I’ve never felt denial so strongly before, or maybe I’ve just never before been so conscious as to what is really happening in my brain. In the past, I wouldn’t have understood that the tug of war inside me was between reality as I want it to be (denial) and reality as it really is (truth). Maybe I’m not ready to feel like an orphan yet (My mother died in 1993), or maybe I have too many unresolved issues or unsaid words to accept my father’s pending death. Or maybe I need to have the picket-fence reality still be there in the future when I visit home.
I feel like a ball of combustible energy that needs to explode. I want to say “This shouldn’t be happening.” But it is. So I have to accept the reality of life and death and surrender my powerlessness over death to God. I have no control over what’s happening with my father’s health and I can’t save him from death. I can’t even save myself from it. Accepting that we are all so powerless in matters of life and death is very difficult. I think this is part of the reason we humans work so hard to keep ourselves and loved ones alive medically. But there’s only so much any of us can do. Sooner or later, we have to let go and trust God.

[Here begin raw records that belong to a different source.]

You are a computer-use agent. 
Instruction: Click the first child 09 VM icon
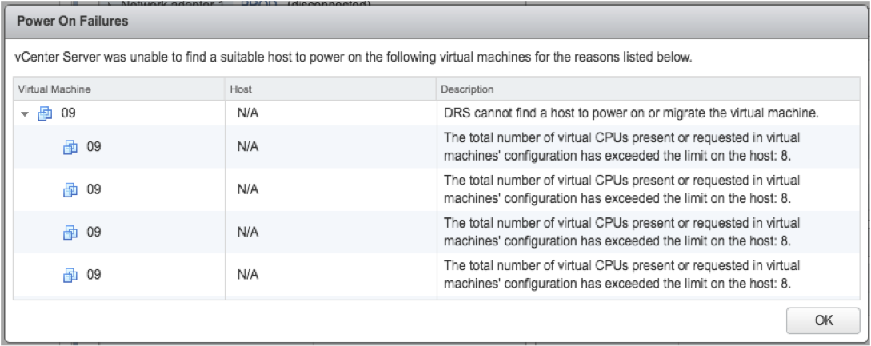pos(70,148)
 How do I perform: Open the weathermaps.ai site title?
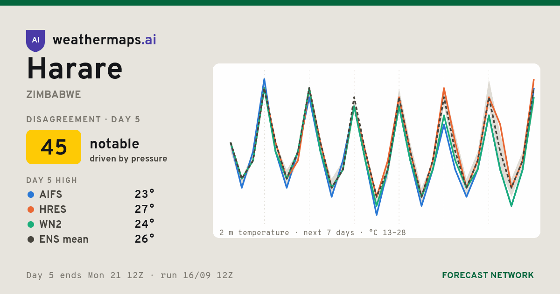pyautogui.click(x=105, y=40)

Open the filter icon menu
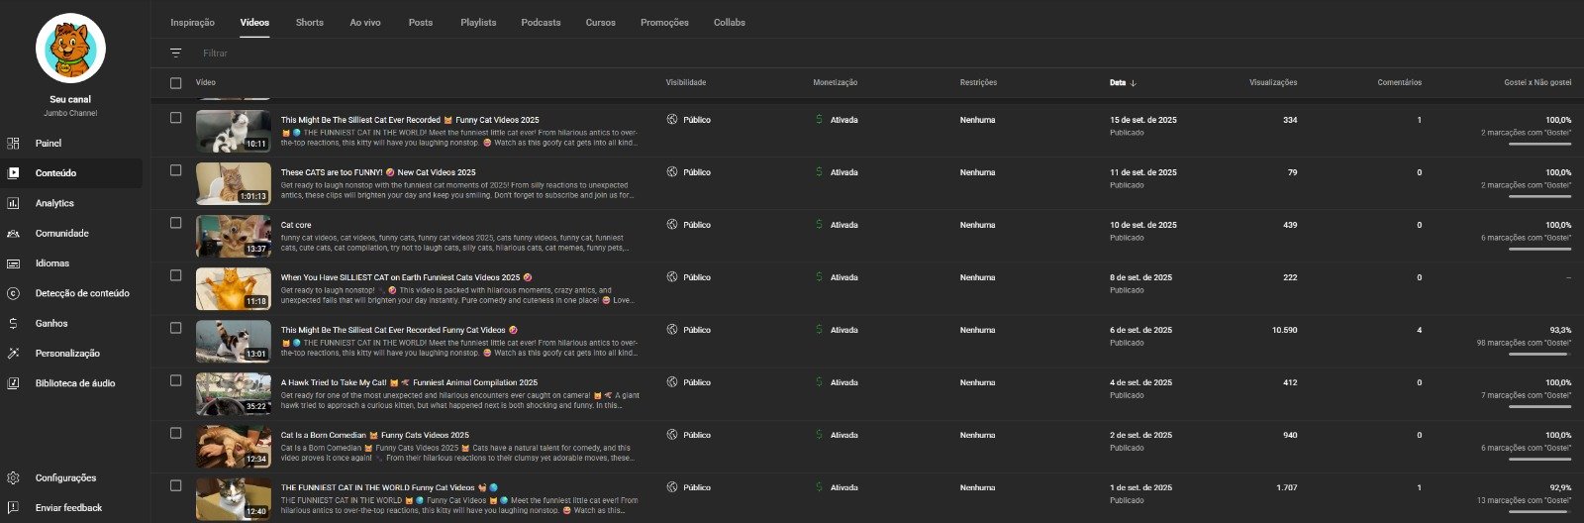[x=176, y=53]
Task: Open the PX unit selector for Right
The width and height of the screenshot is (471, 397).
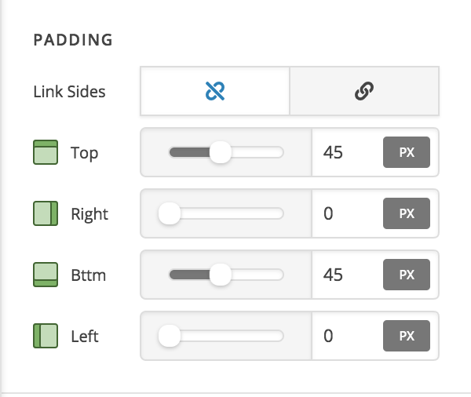Action: pos(407,213)
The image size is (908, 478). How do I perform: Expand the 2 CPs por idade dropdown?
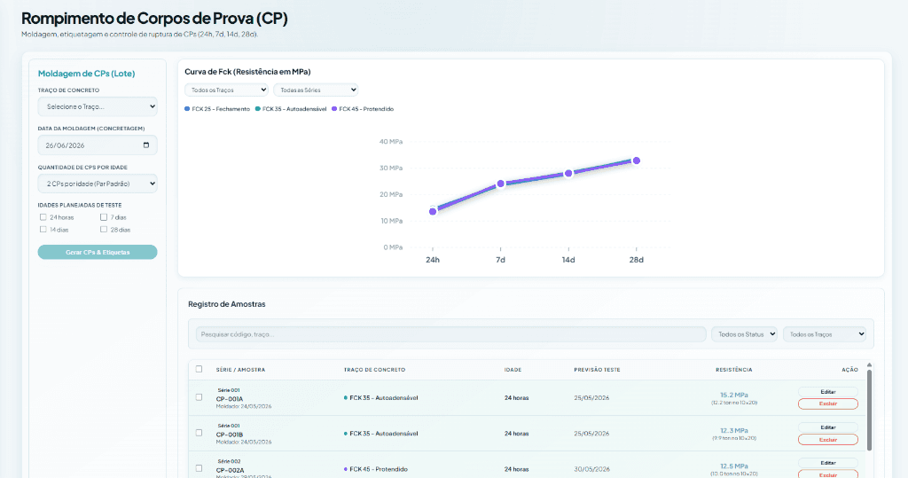pos(98,184)
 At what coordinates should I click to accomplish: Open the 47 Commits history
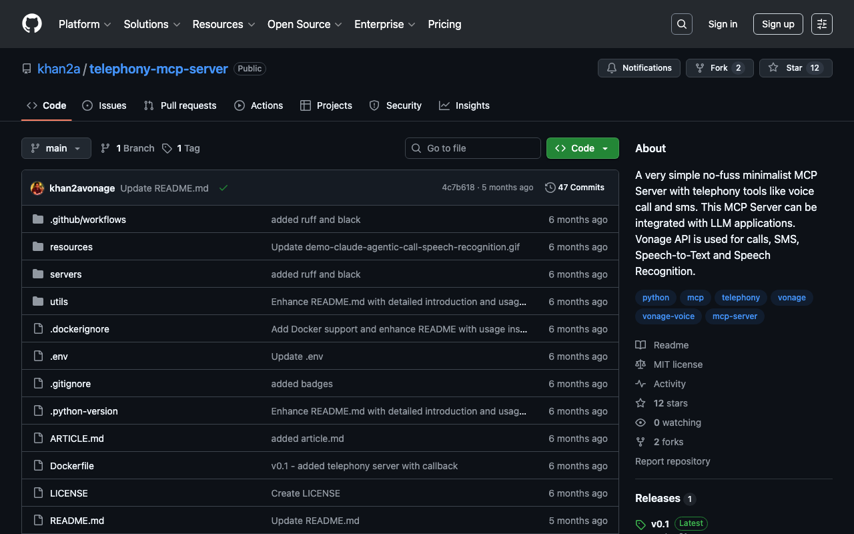(574, 188)
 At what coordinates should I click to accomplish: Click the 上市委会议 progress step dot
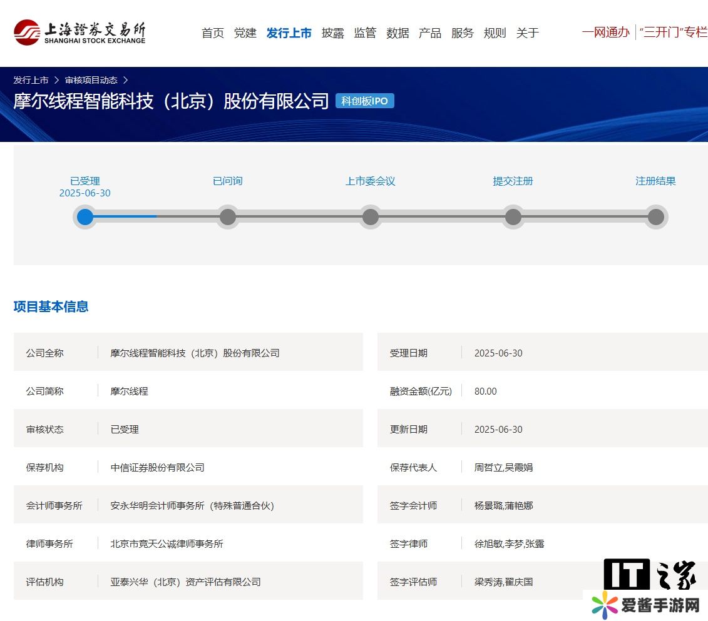pyautogui.click(x=371, y=217)
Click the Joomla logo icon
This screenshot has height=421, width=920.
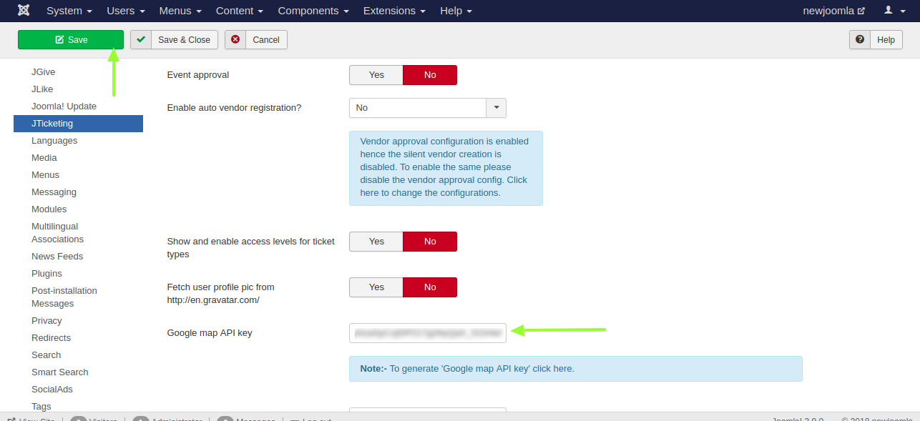(24, 11)
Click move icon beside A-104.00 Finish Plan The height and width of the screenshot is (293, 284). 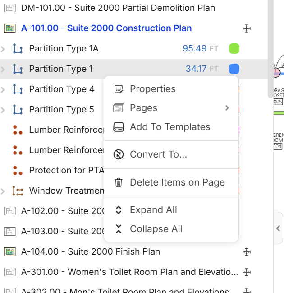pos(247,252)
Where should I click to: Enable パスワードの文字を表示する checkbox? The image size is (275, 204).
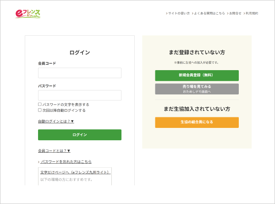pos(40,105)
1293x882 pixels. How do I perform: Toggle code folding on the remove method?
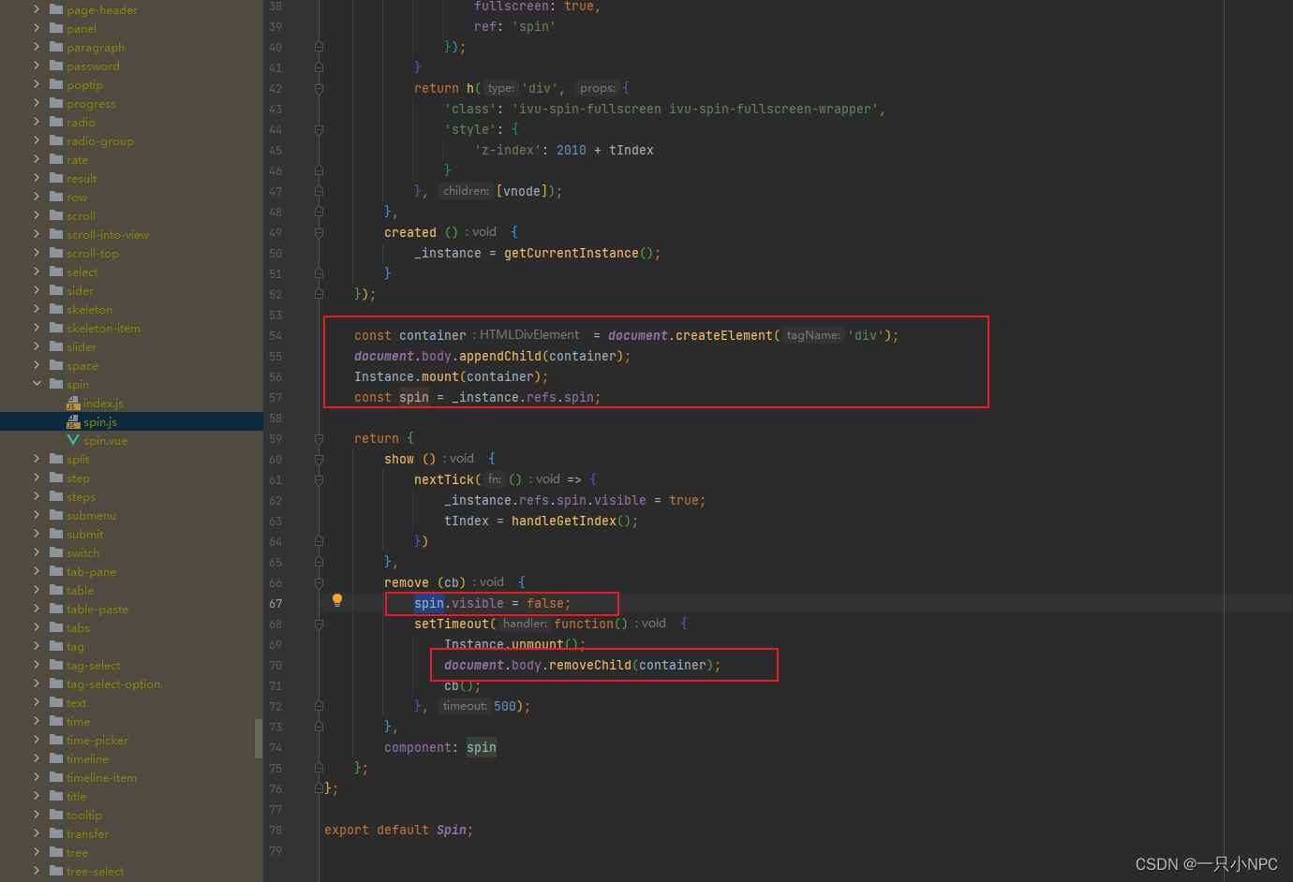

It’s important to trust that God will do what’s best for us and those we love. And it’s hard to let go of the need to control outcomes, but it’s necessary. We can have no peace until we accept our limitations—the fact that we are so powerless over much in life—and surrender them to God. It takes great faith to surrender, let go and trust that God will make all things right in the long run. But it’s the only way to successful live from day to day.
If you are struggling with something as I am now, be aware of any denial that is trying to hide or sugarcoat the truth. Accepting the truth, surrendering our loss of personal power to God and trusting that God will always do what’s best is the true path to peace. Denial is a band-aid. Sooner or later we will have to accept reality. Surrender and allow your soul to shine.